Argh. And according to the mailing list, there is no way around this.

So, what happens when a user wants to use a percentage sign in their titles?

  1. Title: "44% of US Citizens favour more restrictions on Muslims."
  2. Permalink: "/blog/44%25-of-us-citizens-favour-more-restrictions-on-muslims"
  3. Using mod_rewrite makes the variable in PHP: "/44%-of-us-citizens-favour-more-restrictions-on-muslims"

Phew. But:

  1. Title: "Apache hates %25!"
  2. Permalink: "/blog/apache-hates-%2525"
  3. Using mod_rewrite makes the variable in PHP: "/apache-hates-%"

Suggestions on what I should do? I think this would break even further if I start trying out some UTF-8 tests. (Yes, still a long way until IRIs will be supported!) I'd hate to only allow ASCII in permalinks... although if I can't guarantee that it won't break I may have to do so. Either that or only allow titles that are the same when encoded and double-decoded.

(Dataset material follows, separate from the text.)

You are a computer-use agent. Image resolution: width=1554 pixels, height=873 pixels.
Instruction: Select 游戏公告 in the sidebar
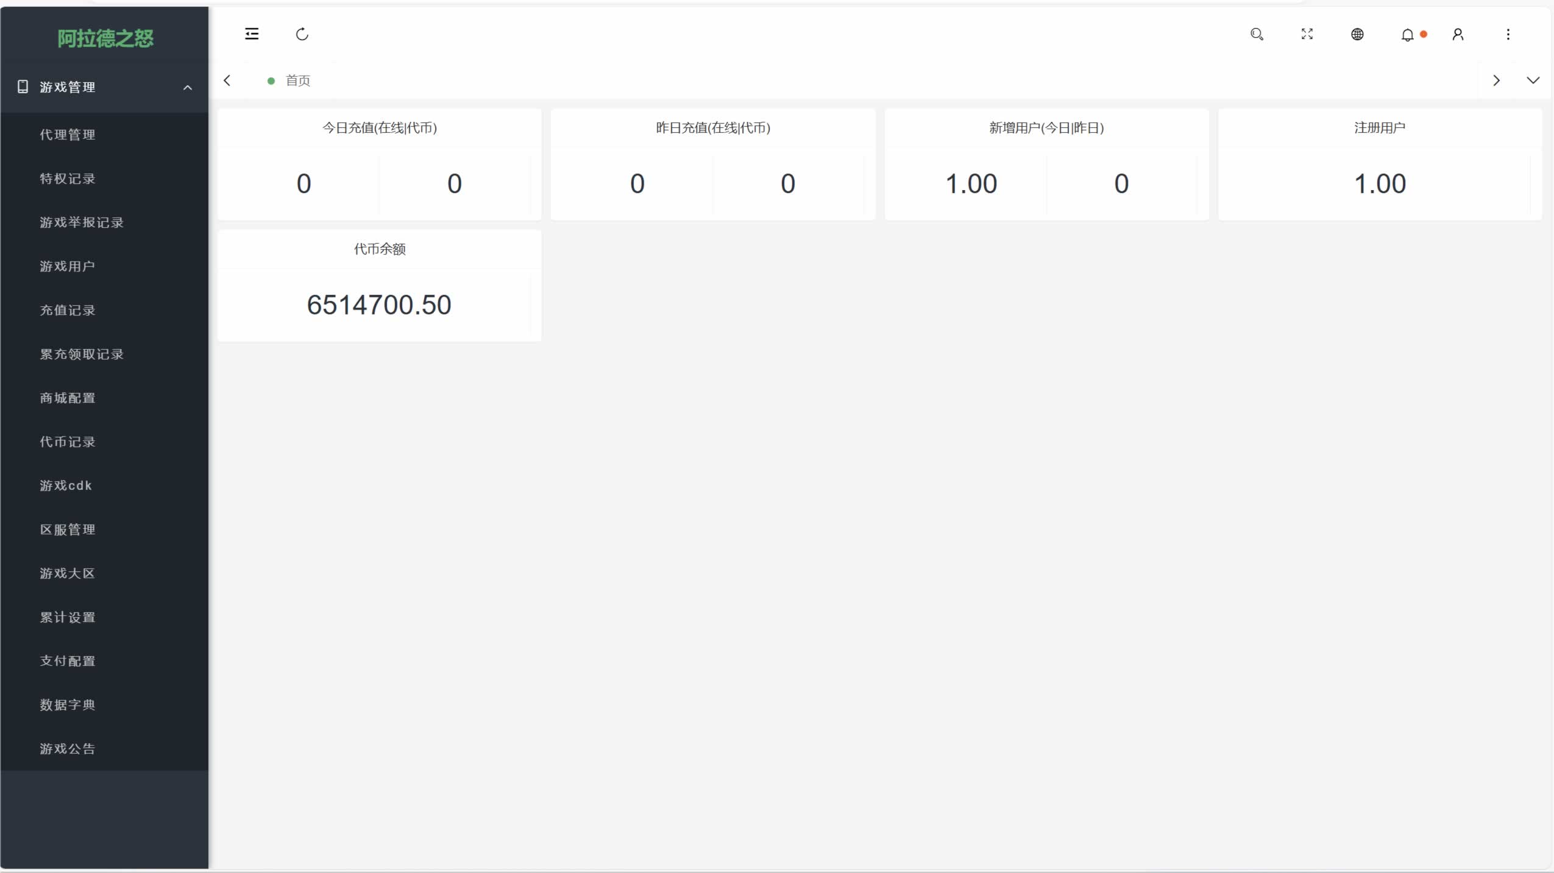pos(68,749)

Update: D'oh! I'm a stupid-head. $_SERVER['REQUEST_URI']. Still, I'm leaving this here so others can learn from it :)


Romanization test 2.

"イメージプレス" (from Standing Tall) transcribes to "imējipuresu", which I believe means "Imagepress".

Similarly, "カテゴリー" transcribes to "kategorī" ("categories"), "リンク" to "rinku" ("links"), and "アーカイブ" to "ākaibu" ("archives").

Of course, the macrons would need to be stripped as well. I'm still looking for a reference for kanji characters. Pointers would be appreciated!


Comment spam prevention.

Here's a (relatively) simple, cookie-less technique I've thought up to help prevent comment-spamming. I'll use it in co-operation with other, already-existing techniques.

The comment form has a hidden field "hashnodata" which the server sets to SHA1(ENTRY_ID + USERS_IP + XSTRING + IP_NUMBER_OF_COMMENTS_ON_ENTRY). EntryID is the ID of the entry in question. User IP is the page viewer's IP address. XString is a unique string that is randomly generated for each installation of the blog software. IP Number Of Comments On Entry is the number of comments that the IP address has posted on the entry in question.

When the software recieves a POST to its comment script it computes the applicable hash for the POST data and checks it against the comment form "hashnodata" field.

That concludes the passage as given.